**Supplied entries:**

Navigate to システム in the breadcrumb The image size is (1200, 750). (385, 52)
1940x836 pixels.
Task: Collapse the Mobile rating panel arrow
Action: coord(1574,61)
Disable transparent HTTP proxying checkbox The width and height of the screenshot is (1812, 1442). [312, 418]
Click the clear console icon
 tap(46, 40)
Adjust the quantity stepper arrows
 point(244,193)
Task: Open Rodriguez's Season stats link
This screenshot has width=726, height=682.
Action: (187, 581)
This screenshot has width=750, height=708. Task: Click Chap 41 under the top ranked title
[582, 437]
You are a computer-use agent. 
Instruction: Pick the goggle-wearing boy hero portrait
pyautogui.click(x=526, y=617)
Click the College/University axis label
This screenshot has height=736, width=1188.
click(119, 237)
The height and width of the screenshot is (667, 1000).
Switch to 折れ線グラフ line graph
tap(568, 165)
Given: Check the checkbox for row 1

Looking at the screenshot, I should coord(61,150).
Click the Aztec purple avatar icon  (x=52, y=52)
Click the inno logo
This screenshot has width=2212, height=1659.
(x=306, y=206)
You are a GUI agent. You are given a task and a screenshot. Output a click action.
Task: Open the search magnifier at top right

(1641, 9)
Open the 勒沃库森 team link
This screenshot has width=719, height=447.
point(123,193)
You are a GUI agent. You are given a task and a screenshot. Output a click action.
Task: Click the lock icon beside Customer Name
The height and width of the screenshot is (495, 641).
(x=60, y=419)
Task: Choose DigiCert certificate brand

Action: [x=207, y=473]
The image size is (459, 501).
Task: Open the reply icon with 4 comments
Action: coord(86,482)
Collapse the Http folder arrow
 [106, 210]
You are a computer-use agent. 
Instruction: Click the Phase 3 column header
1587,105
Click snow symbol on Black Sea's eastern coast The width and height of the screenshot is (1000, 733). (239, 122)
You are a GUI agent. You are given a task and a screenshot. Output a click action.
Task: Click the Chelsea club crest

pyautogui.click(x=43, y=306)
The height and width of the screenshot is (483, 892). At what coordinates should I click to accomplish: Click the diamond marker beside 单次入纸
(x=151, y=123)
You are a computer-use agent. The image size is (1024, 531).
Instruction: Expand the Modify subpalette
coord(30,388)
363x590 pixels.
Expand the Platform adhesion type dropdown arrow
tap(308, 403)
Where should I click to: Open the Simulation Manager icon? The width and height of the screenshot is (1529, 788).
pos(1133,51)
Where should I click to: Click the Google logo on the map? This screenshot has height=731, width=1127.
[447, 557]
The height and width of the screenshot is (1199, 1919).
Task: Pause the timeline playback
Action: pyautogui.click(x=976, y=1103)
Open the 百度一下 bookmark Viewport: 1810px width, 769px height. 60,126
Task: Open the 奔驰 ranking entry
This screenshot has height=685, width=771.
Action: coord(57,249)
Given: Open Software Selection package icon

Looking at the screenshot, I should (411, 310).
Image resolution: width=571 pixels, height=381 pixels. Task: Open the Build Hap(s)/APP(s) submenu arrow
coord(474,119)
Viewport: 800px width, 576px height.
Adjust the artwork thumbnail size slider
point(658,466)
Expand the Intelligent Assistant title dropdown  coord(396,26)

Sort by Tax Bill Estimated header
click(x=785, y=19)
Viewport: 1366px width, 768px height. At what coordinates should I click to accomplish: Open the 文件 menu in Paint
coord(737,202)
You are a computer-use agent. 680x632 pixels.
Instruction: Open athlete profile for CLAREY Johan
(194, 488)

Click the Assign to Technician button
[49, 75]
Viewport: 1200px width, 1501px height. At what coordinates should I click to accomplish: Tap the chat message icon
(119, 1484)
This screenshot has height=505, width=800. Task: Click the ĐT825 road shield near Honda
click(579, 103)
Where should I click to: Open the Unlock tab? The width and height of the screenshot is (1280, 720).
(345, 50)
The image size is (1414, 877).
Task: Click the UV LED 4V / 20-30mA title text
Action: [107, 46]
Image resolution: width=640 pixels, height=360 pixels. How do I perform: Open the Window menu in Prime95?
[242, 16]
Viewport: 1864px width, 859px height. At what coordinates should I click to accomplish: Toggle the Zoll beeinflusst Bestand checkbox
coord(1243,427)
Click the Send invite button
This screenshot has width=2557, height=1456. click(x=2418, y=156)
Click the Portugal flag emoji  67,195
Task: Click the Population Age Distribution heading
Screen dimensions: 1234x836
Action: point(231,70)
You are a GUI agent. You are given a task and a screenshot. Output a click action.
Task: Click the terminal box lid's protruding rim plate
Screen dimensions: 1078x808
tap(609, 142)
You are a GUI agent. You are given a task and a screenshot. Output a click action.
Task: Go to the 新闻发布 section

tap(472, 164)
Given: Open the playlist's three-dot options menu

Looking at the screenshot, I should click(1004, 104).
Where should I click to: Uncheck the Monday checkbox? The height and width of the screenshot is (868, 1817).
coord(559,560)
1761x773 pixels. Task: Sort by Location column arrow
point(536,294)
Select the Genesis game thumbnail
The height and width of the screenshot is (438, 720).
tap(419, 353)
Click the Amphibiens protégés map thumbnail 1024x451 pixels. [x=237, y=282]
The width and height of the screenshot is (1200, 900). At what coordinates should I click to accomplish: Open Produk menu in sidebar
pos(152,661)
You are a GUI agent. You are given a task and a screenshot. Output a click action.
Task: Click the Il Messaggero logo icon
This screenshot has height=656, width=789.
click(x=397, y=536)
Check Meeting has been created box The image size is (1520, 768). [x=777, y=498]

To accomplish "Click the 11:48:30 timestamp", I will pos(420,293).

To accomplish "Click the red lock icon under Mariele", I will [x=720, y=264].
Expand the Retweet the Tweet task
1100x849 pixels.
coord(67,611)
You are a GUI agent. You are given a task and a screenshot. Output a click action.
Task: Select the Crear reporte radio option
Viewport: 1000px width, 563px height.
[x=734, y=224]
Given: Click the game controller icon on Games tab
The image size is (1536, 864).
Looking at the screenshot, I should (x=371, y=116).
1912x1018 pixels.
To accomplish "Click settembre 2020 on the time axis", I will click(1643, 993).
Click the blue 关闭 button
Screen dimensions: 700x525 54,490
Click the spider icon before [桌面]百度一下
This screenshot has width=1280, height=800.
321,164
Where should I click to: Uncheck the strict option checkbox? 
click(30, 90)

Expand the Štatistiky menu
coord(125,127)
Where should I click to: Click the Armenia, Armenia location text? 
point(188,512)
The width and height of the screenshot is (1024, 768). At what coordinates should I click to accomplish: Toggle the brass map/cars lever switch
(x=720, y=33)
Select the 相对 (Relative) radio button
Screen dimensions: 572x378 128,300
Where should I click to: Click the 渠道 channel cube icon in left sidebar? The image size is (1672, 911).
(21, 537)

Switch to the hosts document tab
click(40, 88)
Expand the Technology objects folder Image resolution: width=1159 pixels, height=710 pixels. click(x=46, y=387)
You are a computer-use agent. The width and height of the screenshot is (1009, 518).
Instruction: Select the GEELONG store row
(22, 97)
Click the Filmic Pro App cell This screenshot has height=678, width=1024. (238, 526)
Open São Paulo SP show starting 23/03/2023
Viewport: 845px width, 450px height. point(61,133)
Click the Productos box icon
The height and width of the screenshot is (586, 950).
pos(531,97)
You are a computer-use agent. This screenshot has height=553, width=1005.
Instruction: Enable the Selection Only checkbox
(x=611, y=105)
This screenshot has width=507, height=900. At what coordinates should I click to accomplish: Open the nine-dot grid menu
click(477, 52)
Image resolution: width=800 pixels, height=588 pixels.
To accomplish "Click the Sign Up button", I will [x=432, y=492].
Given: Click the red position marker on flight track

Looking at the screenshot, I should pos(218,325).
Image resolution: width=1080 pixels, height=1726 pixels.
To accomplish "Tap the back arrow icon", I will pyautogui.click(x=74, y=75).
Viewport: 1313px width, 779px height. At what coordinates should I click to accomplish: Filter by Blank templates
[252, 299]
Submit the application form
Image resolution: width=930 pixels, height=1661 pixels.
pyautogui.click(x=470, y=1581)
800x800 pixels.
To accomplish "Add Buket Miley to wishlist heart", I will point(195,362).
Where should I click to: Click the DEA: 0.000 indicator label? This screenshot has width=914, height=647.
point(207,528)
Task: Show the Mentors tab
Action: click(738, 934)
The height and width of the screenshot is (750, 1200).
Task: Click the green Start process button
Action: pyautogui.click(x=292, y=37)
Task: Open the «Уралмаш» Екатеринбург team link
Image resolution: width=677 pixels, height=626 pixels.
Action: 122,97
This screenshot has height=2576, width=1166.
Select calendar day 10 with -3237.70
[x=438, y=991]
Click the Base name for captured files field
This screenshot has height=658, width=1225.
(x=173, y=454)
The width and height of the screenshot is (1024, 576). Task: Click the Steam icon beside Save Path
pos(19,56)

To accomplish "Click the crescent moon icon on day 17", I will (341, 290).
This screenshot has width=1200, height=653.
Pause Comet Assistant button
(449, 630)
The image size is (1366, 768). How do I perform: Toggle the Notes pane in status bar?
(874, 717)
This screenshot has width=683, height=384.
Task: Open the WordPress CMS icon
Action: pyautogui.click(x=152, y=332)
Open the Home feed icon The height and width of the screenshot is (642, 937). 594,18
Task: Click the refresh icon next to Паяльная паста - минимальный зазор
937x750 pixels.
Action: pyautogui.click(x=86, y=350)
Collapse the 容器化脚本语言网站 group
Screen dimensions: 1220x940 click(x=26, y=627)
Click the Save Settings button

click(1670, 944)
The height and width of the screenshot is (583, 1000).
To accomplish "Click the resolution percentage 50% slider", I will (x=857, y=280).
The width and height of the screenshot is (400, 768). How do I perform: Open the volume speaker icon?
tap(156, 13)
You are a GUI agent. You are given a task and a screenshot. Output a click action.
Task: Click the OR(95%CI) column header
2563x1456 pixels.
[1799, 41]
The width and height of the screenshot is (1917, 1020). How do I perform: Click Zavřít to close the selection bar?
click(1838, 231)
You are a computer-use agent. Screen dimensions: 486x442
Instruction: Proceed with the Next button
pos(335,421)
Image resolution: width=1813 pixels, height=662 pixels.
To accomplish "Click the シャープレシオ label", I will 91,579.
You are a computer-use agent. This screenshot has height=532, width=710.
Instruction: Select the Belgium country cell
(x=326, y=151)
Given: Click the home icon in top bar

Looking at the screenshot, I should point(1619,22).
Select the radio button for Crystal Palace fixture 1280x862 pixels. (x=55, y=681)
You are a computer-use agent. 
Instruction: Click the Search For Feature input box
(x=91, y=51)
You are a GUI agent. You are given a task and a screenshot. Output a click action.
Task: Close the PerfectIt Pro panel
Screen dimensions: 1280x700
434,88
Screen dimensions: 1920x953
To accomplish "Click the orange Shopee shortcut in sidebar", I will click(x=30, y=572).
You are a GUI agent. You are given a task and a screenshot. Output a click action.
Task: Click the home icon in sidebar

**Goal of the exercise:** Please retype the records above starting with the line that contains "Screen dimensions: 1280x700" and stopping after the last line, changing nothing.

**Response:**
Screen dimensions: 1280x700
434,88
Screen dimensions: 1920x953
To accomplish "Click the orange Shopee shortcut in sidebar", I will click(x=30, y=572).
You are a GUI agent. You are given a task and a screenshot. Output a click action.
Task: Click the home icon in sidebar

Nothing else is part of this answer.